A third chapter on Posidonius explores the description of the siege of Jerusalem by Antiochus VII Sidetes found in Josephus. Here, at least, source criticism bears fruit: Bar-Kochva’s division of AJ 13.236-52 into a “long siege story” (based on Strabo and ultimately derived from Posidonius, contra Berthelot) and a “reception story” (based on Nicolaus of Damascus) is helpful and represents definitive treatment of this material. The fourth chapter on Posidonius treats the description of the entrance of Antiochus into the Temple found in Diodorus 34/35 and persuasively argues for a Posidonian derivation. Bar-Kochva is effective in dismissing the hostility of the references to Jewish misanthropy found in the passage from Diodorus, owing to the fact that Posidonius connected such behavior to the eusebeia of Moses. It also seems likely that Apion falsely named Posidonius as a source for the blood libel and the worship of a statue of an ass in the Temple, as Bar-Kochva asserts; but the contention that the original version of the story included the blood libel (allegedly “omitted” by Posidonius) goes beyond the evidence.
Bar-Kochva argues that Timochares served as Posidonius’ source, deriving perhaps an excessive number of conclusions from the brief passage and testimonia about the author. Posidonius also serves as a key figure in Bar-Kochva’s understanding of Apollonius Molon. He hypothesizes that the rhetorician Molon was the professional rival of the philosopher Posidonius, the other literary giant from the island of Rhodes, and interprets Molon’s description of the cowardice of Moses as a riposte against Posidonius’ idealistic depiction of the pacifism of Mosaic Judaism. Molon’s presentation of the Jews as uncivilized, in turn, is viewed as a reply to Posidonius’ description of them as a community of wise men, while Molon’s criticisms of the Jews as misanthropic and atheistic are seen by Bar-Kochva as responses to Posidonius’ admiration of their piety and conceptualization of the divine.
The book closes with an appendix by Ivor Ludlam entitled “The God of Moses in Strabo.” Ludlam’s study bolsters Bar- Kochva’s claim about the Posidonian origins of Strabo’s passage on the Jews. From a philosophical perspective, Ludlam explains that the source of Strabo’s characterization of the god of Moses as surrounding earth and sea and called “both heaven and cosmos and the nature of the things-which-are” could only have been Posidonius, slightly reworked by Strabo in common, non-technical language.
The Image of the Jews in Greek Literature gives innovative readings of almost all the texts it considers by casting a wide net to gather information about each author and passage. The result is invigorating and challenging, both when it is most plausible (which holds true especially for many of its conclusions relating to Posidonius) and when not.

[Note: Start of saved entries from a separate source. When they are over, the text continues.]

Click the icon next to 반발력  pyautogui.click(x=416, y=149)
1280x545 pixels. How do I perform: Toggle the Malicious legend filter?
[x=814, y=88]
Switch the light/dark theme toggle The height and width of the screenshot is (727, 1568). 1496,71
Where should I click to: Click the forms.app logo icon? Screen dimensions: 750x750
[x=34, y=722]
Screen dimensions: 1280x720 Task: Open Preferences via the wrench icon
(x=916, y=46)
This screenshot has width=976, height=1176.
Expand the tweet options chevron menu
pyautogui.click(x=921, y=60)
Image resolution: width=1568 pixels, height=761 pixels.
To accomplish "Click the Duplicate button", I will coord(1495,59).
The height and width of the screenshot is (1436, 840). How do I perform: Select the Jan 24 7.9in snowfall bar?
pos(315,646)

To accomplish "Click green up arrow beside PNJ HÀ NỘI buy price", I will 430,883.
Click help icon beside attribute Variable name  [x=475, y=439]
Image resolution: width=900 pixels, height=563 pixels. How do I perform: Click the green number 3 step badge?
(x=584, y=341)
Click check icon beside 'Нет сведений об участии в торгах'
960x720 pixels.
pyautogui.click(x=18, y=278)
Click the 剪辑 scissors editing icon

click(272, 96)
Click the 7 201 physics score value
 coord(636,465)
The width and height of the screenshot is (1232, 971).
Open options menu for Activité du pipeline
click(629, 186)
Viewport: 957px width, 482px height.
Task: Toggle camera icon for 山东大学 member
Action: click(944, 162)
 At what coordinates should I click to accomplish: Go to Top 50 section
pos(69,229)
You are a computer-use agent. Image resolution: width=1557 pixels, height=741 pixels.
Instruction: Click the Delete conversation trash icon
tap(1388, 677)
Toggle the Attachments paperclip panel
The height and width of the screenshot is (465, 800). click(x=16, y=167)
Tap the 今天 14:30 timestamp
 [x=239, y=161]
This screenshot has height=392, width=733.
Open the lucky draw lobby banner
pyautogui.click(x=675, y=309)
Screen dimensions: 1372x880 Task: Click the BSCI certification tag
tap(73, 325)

[For a response to this review by Bezalel Bar-Kochva, please see BMCR 2011.06.29.]
Notes
1. D. R. Schwartz, “Diodorus Siculus 40.3—Hecataeus or Pseudo Hecataeus?,” in A. Oppenheimer and M. Mor, eds., Jews and Gentiles in the Holy Land in the Days of the Second Temple, the Mishnah, and the Talmud, 2 (Jerusalem: Yad Ben-Zvi Press, 2003), 181-98.
2. K. Berthelot, “Poseidonios d’Apamée et les juifs,” Journal for the Study of Judaism 34 (2003) 160-98.